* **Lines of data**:

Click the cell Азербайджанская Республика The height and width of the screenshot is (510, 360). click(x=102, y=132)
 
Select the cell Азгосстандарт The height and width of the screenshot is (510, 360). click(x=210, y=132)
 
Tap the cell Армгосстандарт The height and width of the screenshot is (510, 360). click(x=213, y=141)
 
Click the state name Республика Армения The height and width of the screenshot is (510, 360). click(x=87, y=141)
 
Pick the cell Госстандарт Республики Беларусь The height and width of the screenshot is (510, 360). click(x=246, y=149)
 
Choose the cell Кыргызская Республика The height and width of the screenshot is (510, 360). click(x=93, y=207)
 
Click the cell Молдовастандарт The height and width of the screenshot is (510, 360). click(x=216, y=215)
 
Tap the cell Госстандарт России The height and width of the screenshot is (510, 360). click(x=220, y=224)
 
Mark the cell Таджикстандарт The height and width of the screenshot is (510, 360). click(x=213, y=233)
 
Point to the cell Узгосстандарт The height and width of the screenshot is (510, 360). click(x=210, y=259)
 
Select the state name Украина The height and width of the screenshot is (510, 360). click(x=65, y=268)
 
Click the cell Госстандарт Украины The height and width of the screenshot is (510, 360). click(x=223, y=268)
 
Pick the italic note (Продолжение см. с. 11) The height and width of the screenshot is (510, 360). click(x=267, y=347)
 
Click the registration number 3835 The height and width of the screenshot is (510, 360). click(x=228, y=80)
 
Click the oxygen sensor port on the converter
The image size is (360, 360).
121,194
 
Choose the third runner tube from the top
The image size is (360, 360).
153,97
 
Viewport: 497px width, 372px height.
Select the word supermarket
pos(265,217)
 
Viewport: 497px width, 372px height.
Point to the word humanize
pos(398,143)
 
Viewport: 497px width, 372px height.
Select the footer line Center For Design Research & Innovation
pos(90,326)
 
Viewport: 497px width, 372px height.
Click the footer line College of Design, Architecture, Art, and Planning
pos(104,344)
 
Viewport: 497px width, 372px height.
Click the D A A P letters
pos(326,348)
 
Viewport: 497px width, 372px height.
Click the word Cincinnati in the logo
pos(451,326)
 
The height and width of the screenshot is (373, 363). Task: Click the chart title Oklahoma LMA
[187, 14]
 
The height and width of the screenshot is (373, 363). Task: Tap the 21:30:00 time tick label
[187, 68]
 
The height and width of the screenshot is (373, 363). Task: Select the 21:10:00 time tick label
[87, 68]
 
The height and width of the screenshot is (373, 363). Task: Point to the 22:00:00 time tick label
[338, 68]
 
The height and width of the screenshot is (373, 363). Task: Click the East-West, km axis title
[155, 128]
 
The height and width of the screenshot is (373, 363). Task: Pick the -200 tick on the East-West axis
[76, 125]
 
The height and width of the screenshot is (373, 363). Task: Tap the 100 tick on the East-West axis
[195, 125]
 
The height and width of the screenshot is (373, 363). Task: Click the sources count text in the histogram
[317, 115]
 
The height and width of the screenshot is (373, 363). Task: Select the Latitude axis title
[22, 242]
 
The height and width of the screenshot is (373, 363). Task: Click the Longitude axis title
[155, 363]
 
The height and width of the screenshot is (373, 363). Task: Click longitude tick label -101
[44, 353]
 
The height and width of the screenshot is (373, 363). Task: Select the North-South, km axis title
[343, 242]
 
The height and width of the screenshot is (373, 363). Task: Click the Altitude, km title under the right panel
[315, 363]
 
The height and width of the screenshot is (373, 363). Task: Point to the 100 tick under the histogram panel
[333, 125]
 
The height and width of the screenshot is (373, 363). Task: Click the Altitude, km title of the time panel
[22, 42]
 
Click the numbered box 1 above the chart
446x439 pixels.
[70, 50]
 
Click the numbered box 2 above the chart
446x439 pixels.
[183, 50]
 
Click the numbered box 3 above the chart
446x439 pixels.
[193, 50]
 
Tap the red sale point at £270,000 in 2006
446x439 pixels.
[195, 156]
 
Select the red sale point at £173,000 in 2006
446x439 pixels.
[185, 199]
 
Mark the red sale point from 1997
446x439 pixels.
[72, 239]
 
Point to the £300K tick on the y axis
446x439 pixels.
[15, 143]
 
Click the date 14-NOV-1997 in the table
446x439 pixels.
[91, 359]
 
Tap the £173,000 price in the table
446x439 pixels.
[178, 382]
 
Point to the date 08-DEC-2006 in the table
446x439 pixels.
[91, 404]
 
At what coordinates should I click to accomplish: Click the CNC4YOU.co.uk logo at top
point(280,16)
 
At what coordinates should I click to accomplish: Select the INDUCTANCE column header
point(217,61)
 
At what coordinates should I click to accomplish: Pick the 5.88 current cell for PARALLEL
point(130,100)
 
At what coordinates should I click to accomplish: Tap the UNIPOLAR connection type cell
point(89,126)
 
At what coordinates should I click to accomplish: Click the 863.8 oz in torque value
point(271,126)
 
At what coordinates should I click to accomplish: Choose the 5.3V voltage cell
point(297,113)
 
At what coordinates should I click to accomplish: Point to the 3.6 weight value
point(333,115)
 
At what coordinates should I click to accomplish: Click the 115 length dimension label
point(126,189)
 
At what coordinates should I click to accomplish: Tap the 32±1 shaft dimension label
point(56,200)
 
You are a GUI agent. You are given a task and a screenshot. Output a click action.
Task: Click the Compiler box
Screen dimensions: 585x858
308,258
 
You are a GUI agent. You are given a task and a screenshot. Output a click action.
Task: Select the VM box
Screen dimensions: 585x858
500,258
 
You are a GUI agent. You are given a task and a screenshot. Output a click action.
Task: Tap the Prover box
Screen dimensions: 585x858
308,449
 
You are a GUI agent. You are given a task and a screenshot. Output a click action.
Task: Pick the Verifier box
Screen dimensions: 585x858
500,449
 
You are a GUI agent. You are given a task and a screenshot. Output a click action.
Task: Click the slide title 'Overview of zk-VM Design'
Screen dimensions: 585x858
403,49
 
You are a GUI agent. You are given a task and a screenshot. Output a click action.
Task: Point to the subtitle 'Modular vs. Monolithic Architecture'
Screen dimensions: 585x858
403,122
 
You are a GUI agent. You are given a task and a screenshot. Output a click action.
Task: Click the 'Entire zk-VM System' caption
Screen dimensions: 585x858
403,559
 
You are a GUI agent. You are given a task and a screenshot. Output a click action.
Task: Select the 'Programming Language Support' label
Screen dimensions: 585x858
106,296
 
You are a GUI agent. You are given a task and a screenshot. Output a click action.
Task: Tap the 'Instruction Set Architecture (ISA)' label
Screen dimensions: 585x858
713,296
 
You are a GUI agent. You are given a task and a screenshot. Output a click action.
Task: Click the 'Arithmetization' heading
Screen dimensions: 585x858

* **Problem to solve**: Rewrite the lines above, switching every "Screen dimensions" to "Display size" and leaving everything else unchanged.

* **Response to this task**:
Click the cell Азербайджанская Республика The height and width of the screenshot is (510, 360). click(x=102, y=132)
 
Select the cell Азгосстандарт The height and width of the screenshot is (510, 360). click(x=210, y=132)
 
Tap the cell Армгосстандарт The height and width of the screenshot is (510, 360). click(x=213, y=141)
 
Click the state name Республика Армения The height and width of the screenshot is (510, 360). click(x=87, y=141)
 
Pick the cell Госстандарт Республики Беларусь The height and width of the screenshot is (510, 360). click(x=246, y=149)
 
Choose the cell Кыргызская Республика The height and width of the screenshot is (510, 360). click(x=93, y=207)
 
Click the cell Молдовастандарт The height and width of the screenshot is (510, 360). click(x=216, y=215)
 
Tap the cell Госстандарт России The height and width of the screenshot is (510, 360). click(x=220, y=224)
 
Mark the cell Таджикстандарт The height and width of the screenshot is (510, 360). click(x=213, y=233)
 
Point to the cell Узгосстандарт The height and width of the screenshot is (510, 360). click(x=210, y=259)
 
Select the state name Украина The height and width of the screenshot is (510, 360). click(x=65, y=268)
 
Click the cell Госстандарт Украины The height and width of the screenshot is (510, 360). click(x=223, y=268)
 
Pick the italic note (Продолжение см. с. 11) The height and width of the screenshot is (510, 360). click(x=267, y=347)
 
Click the registration number 3835 The height and width of the screenshot is (510, 360). click(x=228, y=80)
 
Click the oxygen sensor port on the converter
The image size is (360, 360).
121,194
 
Choose the third runner tube from the top
The image size is (360, 360).
153,97
 
Viewport: 497px width, 372px height.
Select the word supermarket
pos(265,217)
 
Viewport: 497px width, 372px height.
Point to the word humanize
pos(398,143)
 
Viewport: 497px width, 372px height.
Select the footer line Center For Design Research & Innovation
pos(90,326)
 
Viewport: 497px width, 372px height.
Click the footer line College of Design, Architecture, Art, and Planning
pos(104,344)
 
Viewport: 497px width, 372px height.
Click the D A A P letters
pos(326,348)
 
Viewport: 497px width, 372px height.
Click the word Cincinnati in the logo
pos(451,326)
 
The height and width of the screenshot is (373, 363). Task: Click the chart title Oklahoma LMA
[187, 14]
 
The height and width of the screenshot is (373, 363). Task: Tap the 21:30:00 time tick label
[187, 68]
 
The height and width of the screenshot is (373, 363). Task: Select the 21:10:00 time tick label
[87, 68]
 
The height and width of the screenshot is (373, 363). Task: Point to the 22:00:00 time tick label
[338, 68]
 
The height and width of the screenshot is (373, 363). Task: Click the East-West, km axis title
[155, 128]
 
The height and width of the screenshot is (373, 363). Task: Pick the -200 tick on the East-West axis
[76, 125]
 
The height and width of the screenshot is (373, 363). Task: Tap the 100 tick on the East-West axis
[195, 125]
 
The height and width of the screenshot is (373, 363). Task: Click the sources count text in the histogram
[317, 115]
 
The height and width of the screenshot is (373, 363). Task: Select the Latitude axis title
[22, 242]
 
The height and width of the screenshot is (373, 363). Task: Click the Longitude axis title
[155, 363]
 
The height and width of the screenshot is (373, 363). Task: Click longitude tick label -101
[44, 353]
 
The height and width of the screenshot is (373, 363). Task: Select the North-South, km axis title
[343, 242]
 
The height and width of the screenshot is (373, 363). Task: Click the Altitude, km title under the right panel
[315, 363]
 
The height and width of the screenshot is (373, 363). Task: Point to the 100 tick under the histogram panel
[333, 125]
 
The height and width of the screenshot is (373, 363). Task: Click the Altitude, km title of the time panel
[22, 42]
 
Click the numbered box 1 above the chart
446x439 pixels.
[70, 50]
 
Click the numbered box 2 above the chart
446x439 pixels.
[183, 50]
 
Click the numbered box 3 above the chart
446x439 pixels.
[193, 50]
 
Tap the red sale point at £270,000 in 2006
446x439 pixels.
[195, 156]
 
Select the red sale point at £173,000 in 2006
446x439 pixels.
[185, 199]
 
Mark the red sale point from 1997
446x439 pixels.
[72, 239]
 
Point to the £300K tick on the y axis
446x439 pixels.
[15, 143]
 
Click the date 14-NOV-1997 in the table
446x439 pixels.
[91, 359]
 
Tap the £173,000 price in the table
446x439 pixels.
[178, 382]
 
Point to the date 08-DEC-2006 in the table
446x439 pixels.
[91, 404]
 
At what coordinates should I click to accomplish: Click the CNC4YOU.co.uk logo at top
point(280,16)
 
At what coordinates should I click to accomplish: Select the INDUCTANCE column header
point(217,61)
 
At what coordinates should I click to accomplish: Pick the 5.88 current cell for PARALLEL
point(130,100)
 
At what coordinates should I click to accomplish: Tap the UNIPOLAR connection type cell
point(89,126)
 
At what coordinates should I click to accomplish: Click the 863.8 oz in torque value
point(271,126)
 
At what coordinates should I click to accomplish: Choose the 5.3V voltage cell
point(297,113)
 
At what coordinates should I click to accomplish: Point to the 3.6 weight value
point(333,115)
 
At what coordinates should I click to accomplish: Click the 115 length dimension label
point(126,189)
 
At what coordinates should I click to accomplish: Tap the 32±1 shaft dimension label
point(56,200)
 
You are a GUI agent. You are given a task and a screenshot. Output a click action.
Task: Click the Compiler box
Display size: 585x858
308,258
 
You are a GUI agent. You are given a task and a screenshot. Output a click action.
Task: Select the VM box
Display size: 585x858
500,258
 
You are a GUI agent. You are given a task and a screenshot. Output a click action.
Task: Tap the Prover box
Display size: 585x858
308,449
 
You are a GUI agent. You are given a task and a screenshot. Output a click action.
Task: Pick the Verifier box
Display size: 585x858
500,449
 
You are a GUI agent. You are given a task and a screenshot. Output a click action.
Task: Click the slide title 'Overview of zk-VM Design'
Display size: 585x858
403,49
 
You are a GUI agent. You are given a task and a screenshot. Output a click action.
Task: Point to the subtitle 'Modular vs. Monolithic Architecture'
Display size: 585x858
403,122
 
You are a GUI agent. You are given a task and a screenshot. Output a click action.
Task: Click the 'Entire zk-VM System' caption
Display size: 585x858
403,559
 
You are a GUI agent. You are given a task and a screenshot. Output a click action.
Task: Select the 'Programming Language Support' label
Display size: 585x858
106,296
 
You are a GUI agent. You are given a task and a screenshot. Output a click action.
Task: Tap the 'Instruction Set Architecture (ISA)' label
Display size: 585x858
713,296
 
You are a GUI agent. You are given a task and a screenshot. Output a click action.
Task: Click the 'Arithmetization' heading
Display size: 585x858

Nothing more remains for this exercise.